Varietal-wise, what we're learning is that Syrah, Grenache, and Mourvedre are the ones that people are finding they can so much with here.  Also, Tempranillo and Sangiovese.  They all just tend to take the heat and keep on going.

NM: Yes, very much like their respective regions of origin — southern France, central Spain, and Italy — which all have very warm, often hot and dry climates.  Now, what about white varietals?  You mentioned the occasional Chardonnay — are there any others?

RK: Probably the one single varietal that has really come on strong in Texas, like it has in a few other areas, is Viognier — it just loves the weather, it loves the soil, it's been grown in a variety of different settings in the High Plains, and even the Hill Country.  It loves the heat, it ripens very nicely in those areas.  One that I just had last week was from McPherson Cellars in Lubbock, which makes a High Plains Viognier.  There's also a relatively new winery called Brennan Vineyards in the northern part of the Hill Country, which won the grand champion award for their Viognier last year at an international wine competition that's done around the Texas Rodeo & Livestock show.  So, to me, that's a great example of a grape that really does well in Texas.  It can handle a lot of different environments like we have — we're about the size of France, so we have a lot of different terroirs.

Another interesting thing is that there's been several experimental plots grown of Italian varietals, where even in areas that are not like the Texas High Plains that have the cool nights, they still retain a lot of acidity.  That's one of the things typical of varietals from Italy; they make good food-wines because they have this good acid bite going.  So, we're finding that some of these red and white grapes from Italy — either as single varietal wines or blends ('Rosso' or 'Bianco') — are doing very well.

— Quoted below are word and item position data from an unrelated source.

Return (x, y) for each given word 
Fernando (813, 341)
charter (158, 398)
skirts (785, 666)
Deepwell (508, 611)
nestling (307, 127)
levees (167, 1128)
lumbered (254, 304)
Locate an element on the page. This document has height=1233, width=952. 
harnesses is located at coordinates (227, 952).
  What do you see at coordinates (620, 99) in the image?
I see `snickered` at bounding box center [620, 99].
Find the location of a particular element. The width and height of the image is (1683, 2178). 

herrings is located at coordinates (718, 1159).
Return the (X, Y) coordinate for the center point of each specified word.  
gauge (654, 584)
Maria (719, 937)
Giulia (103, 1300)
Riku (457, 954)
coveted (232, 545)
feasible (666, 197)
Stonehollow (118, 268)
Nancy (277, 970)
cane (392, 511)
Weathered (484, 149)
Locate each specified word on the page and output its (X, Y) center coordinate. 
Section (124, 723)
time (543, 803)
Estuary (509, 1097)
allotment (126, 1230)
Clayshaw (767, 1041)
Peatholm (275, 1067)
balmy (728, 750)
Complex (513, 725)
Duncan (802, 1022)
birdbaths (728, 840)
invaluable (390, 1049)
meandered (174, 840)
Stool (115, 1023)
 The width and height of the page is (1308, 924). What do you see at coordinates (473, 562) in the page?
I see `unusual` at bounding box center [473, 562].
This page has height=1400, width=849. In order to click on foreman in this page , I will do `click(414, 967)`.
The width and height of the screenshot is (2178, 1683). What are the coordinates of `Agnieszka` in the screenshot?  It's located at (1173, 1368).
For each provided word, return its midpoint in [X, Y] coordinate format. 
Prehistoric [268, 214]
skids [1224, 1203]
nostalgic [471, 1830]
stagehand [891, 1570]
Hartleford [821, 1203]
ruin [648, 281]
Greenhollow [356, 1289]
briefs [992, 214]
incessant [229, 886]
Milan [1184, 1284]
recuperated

"There's an elevation and lack of humidity in the northwest quadrant of the state, which make for hot, dry days and cool-to-cold nights — all of which give us premium grapes."

As a matter of fact, I had one very good experience.  One winery actually makes a Pinot Grigio with grapes grown up there [in the High Plains].  Now, that's pretty tricky.  Because, if you've ever seen Pinot Grigio, they're not totally yellow-green; the riper they get, the more they turn kind of a pinkish color.  And the sun is so strong at that elevation, that if they're not careful with their canopy management, then they can actually get a blush or a rosé Pinot Grigio.  But it's got an intense fruit and a good acidity that carries it.  One thing that I do a lot of time is that I give people blind tastings between Texas and some other region.  A few years ago I did a tasting for the Italian-American Chamber of Commerce.  And one of the wines that I picked was a Messina Hof Pinot Grigio and they had that blind with another Pinot Grigio from Italy.  And when I took off the wrappers, the wine they had actually picked was the Messina Hof!  It just blew everybody's mind that you can actually do Pinot Grigio in Texas.  And that's how I tend to break down a lot of barriers, with these side-by-side tastings.  I love to do comparative tastings.